Initialise pymdp agents

In [None]:
model = OvercookedModel(env_layout=layout)

In [None]:
agent0 = OvercookedAgent(model, batch_size = 1)
obs_mapping = jnp.array([[list(range(len(model.A.keys()))), list(range(len(model.A.keys())))]])

focal_agent = ToMify(
    agent0,
    self_states=[0, 1, 2],
    world_states=list(range(3,len(model.B.keys()))),
    observation_mappings=obs_mapping,
    batch_size=1
)

other_agent = OvercookedAgent(model, batch_size = 1)

In [None]:
focal_agent

Do the rollout using sophisticated active inference (2 ToM agents)

In [None]:
horizon=3
max_nodes = 20000
max_branching = len(model.B[0].batch["actions"])

[What this exercise asks]
#1 In the notebook excerpt on initializing pymdp agents, what value is assigned to max_nodes?
#2 Extend the notebook excerpt on initializing pymdp agents by writing the code that would come next in the rollout cell.

[Dataset section]
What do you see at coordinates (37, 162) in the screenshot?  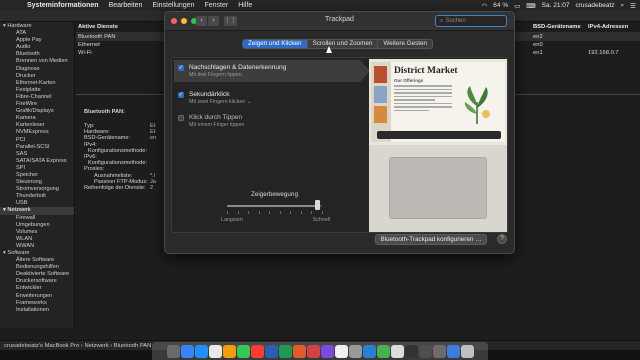 I see `sidebar-item: SATA/SATA Express` at bounding box center [37, 162].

[Solved problems]
#1 20000

#2
policy_prune_threshold = 0.0
observation_prune_threshold = 1/64
entropy_stop_threshold = 0.5
efe_stop_threshold = 1000
kl_threshold=-1
prune_penalty = 512
gamma = 8.0
topk_obsspace = 1

# set up the policy search function
tree_search_nontom = si_policy_search_nontom(
        horizon=horizon,
        max_nodes=max_nodes,
        max_branching=max_branching,
        policy_prune_threshold=policy_prune_threshold,
        observation_prune_threshold=observation_prune_threshold,
        entropy_stop_threshold=entropy_stop_threshold,
        efe_stop_threshold=efe_stop_threshold,
        kl_threshold=kl_threshold,
        prune_penalty=prune_penalty,
        gamma=gamma,
        topk_obsspace=topk_obsspace
    )

In [None]:
horizon=5
max_nodes = 20000
max_branching = len(model.B[0].batch["actions"])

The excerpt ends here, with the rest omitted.